(Directions): Reproduce the records below; each should match the original exactly.

START The data

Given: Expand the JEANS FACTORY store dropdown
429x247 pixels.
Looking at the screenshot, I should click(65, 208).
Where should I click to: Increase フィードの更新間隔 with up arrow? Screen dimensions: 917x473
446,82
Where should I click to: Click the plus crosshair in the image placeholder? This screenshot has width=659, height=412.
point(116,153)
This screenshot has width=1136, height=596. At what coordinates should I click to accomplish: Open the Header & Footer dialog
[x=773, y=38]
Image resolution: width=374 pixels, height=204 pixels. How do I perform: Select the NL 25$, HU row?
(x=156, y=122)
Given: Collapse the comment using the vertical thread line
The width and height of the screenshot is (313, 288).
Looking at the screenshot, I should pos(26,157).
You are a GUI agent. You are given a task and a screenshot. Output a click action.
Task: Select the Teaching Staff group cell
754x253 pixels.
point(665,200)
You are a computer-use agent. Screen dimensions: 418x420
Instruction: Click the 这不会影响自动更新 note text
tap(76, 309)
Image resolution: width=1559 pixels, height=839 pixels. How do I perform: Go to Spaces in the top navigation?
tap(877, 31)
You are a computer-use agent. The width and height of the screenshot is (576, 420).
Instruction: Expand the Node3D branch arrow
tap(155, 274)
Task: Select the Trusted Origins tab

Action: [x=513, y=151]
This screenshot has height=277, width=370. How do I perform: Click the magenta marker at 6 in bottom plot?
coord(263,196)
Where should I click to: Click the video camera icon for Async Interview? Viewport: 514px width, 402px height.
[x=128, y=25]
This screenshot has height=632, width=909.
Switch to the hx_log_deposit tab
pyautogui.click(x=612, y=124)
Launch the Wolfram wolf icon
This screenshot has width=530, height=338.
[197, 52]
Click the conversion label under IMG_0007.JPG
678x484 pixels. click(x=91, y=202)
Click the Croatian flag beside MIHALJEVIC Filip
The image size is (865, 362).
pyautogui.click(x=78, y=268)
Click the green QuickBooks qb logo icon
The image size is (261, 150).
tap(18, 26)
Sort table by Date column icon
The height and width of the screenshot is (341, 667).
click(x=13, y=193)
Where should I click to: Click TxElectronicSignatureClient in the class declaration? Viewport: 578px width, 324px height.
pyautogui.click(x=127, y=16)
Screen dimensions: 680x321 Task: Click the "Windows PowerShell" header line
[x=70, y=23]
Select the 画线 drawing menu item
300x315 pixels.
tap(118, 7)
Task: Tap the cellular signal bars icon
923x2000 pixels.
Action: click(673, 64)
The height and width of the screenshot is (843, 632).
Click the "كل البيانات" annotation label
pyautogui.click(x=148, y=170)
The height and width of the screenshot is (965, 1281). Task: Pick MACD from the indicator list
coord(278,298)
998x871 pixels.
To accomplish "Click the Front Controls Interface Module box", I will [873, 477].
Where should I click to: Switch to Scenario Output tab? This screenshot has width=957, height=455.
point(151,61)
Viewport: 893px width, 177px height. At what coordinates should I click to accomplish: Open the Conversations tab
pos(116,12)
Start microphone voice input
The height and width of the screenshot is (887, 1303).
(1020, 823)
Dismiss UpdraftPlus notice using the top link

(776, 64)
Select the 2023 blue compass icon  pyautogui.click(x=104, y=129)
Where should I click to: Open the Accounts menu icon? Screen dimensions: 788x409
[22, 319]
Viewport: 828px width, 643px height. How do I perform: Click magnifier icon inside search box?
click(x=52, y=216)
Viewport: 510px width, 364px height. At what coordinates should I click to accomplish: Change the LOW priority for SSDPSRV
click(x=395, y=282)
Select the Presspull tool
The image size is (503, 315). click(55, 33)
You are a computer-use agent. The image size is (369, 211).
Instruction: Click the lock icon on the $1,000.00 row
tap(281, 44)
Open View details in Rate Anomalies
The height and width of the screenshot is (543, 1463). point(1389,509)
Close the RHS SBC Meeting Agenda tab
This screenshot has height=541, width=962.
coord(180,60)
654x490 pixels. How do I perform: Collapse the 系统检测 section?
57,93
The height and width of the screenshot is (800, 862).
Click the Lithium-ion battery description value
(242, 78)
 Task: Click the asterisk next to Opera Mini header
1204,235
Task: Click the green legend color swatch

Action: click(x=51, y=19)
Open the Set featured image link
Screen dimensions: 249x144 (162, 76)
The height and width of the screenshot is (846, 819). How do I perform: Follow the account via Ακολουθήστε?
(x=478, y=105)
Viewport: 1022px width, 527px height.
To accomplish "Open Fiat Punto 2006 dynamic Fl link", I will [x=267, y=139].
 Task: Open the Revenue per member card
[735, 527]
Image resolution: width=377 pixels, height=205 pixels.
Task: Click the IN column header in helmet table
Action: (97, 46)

END The data

(Result):
Given: Expand the JEANS FACTORY store dropdown
429x247 pixels.
Looking at the screenshot, I should click(65, 208).
Where should I click to: Increase フィードの更新間隔 with up arrow? Screen dimensions: 917x473
446,82
Where should I click to: Click the plus crosshair in the image placeholder? This screenshot has width=659, height=412.
point(116,153)
This screenshot has width=1136, height=596. At what coordinates should I click to accomplish: Open the Header & Footer dialog
[x=773, y=38]
Image resolution: width=374 pixels, height=204 pixels. How do I perform: Select the NL 25$, HU row?
(x=156, y=122)
Given: Collapse the comment using the vertical thread line
The width and height of the screenshot is (313, 288).
Looking at the screenshot, I should pos(26,157).
You are a GUI agent. You are given a task and a screenshot. Output a click action.
Task: Select the Teaching Staff group cell
754x253 pixels.
point(665,200)
You are a computer-use agent. Screen dimensions: 418x420
Instruction: Click the 这不会影响自动更新 note text
tap(76, 309)
Image resolution: width=1559 pixels, height=839 pixels. How do I perform: Go to Spaces in the top navigation?
tap(877, 31)
You are a computer-use agent. The width and height of the screenshot is (576, 420).
Instruction: Expand the Node3D branch arrow
tap(155, 274)
Task: Select the Trusted Origins tab

Action: [x=513, y=151]
This screenshot has height=277, width=370. How do I perform: Click the magenta marker at 6 in bottom plot?
coord(263,196)
Where should I click to: Click the video camera icon for Async Interview? Viewport: 514px width, 402px height.
[x=128, y=25]
This screenshot has height=632, width=909.
Switch to the hx_log_deposit tab
pyautogui.click(x=612, y=124)
Launch the Wolfram wolf icon
This screenshot has width=530, height=338.
[197, 52]
Click the conversion label under IMG_0007.JPG
678x484 pixels. click(x=91, y=202)
Click the Croatian flag beside MIHALJEVIC Filip
The image size is (865, 362).
pyautogui.click(x=78, y=268)
Click the green QuickBooks qb logo icon
The image size is (261, 150).
tap(18, 26)
Sort table by Date column icon
The height and width of the screenshot is (341, 667).
click(x=13, y=193)
Where should I click to: Click TxElectronicSignatureClient in the class declaration? Viewport: 578px width, 324px height.
pyautogui.click(x=127, y=16)
Screen dimensions: 680x321 Task: Click the "Windows PowerShell" header line
[x=70, y=23]
Select the 画线 drawing menu item
300x315 pixels.
tap(118, 7)
Task: Tap the cellular signal bars icon
923x2000 pixels.
Action: click(673, 64)
The height and width of the screenshot is (843, 632).
Click the "كل البيانات" annotation label
pyautogui.click(x=148, y=170)
The height and width of the screenshot is (965, 1281). Task: Pick MACD from the indicator list
coord(278,298)
998x871 pixels.
To accomplish "Click the Front Controls Interface Module box", I will [873, 477].
Where should I click to: Switch to Scenario Output tab? This screenshot has width=957, height=455.
point(151,61)
Viewport: 893px width, 177px height. At what coordinates should I click to accomplish: Open the Conversations tab
pos(116,12)
Start microphone voice input
The height and width of the screenshot is (887, 1303).
(1020, 823)
Dismiss UpdraftPlus notice using the top link

(776, 64)
Select the 2023 blue compass icon  pyautogui.click(x=104, y=129)
Where should I click to: Open the Accounts menu icon? Screen dimensions: 788x409
[22, 319]
Viewport: 828px width, 643px height. How do I perform: Click magnifier icon inside search box?
click(x=52, y=216)
Viewport: 510px width, 364px height. At what coordinates should I click to accomplish: Change the LOW priority for SSDPSRV
click(x=395, y=282)
Select the Presspull tool
The image size is (503, 315). click(55, 33)
You are a computer-use agent. The image size is (369, 211).
Instruction: Click the lock icon on the $1,000.00 row
tap(281, 44)
Open View details in Rate Anomalies
The height and width of the screenshot is (543, 1463). point(1389,509)
Close the RHS SBC Meeting Agenda tab
This screenshot has height=541, width=962.
coord(180,60)
654x490 pixels. How do I perform: Collapse the 系统检测 section?
57,93
The height and width of the screenshot is (800, 862).
Click the Lithium-ion battery description value
(242, 78)
 Task: Click the asterisk next to Opera Mini header
1204,235
Task: Click the green legend color swatch

Action: click(x=51, y=19)
Open the Set featured image link
Screen dimensions: 249x144 (162, 76)
The height and width of the screenshot is (846, 819). How do I perform: Follow the account via Ακολουθήστε?
(x=478, y=105)
Viewport: 1022px width, 527px height.
To accomplish "Open Fiat Punto 2006 dynamic Fl link", I will [x=267, y=139].
 Task: Open the Revenue per member card
[735, 527]
Image resolution: width=377 pixels, height=205 pixels.
Task: Click the IN column header in helmet table
Action: (97, 46)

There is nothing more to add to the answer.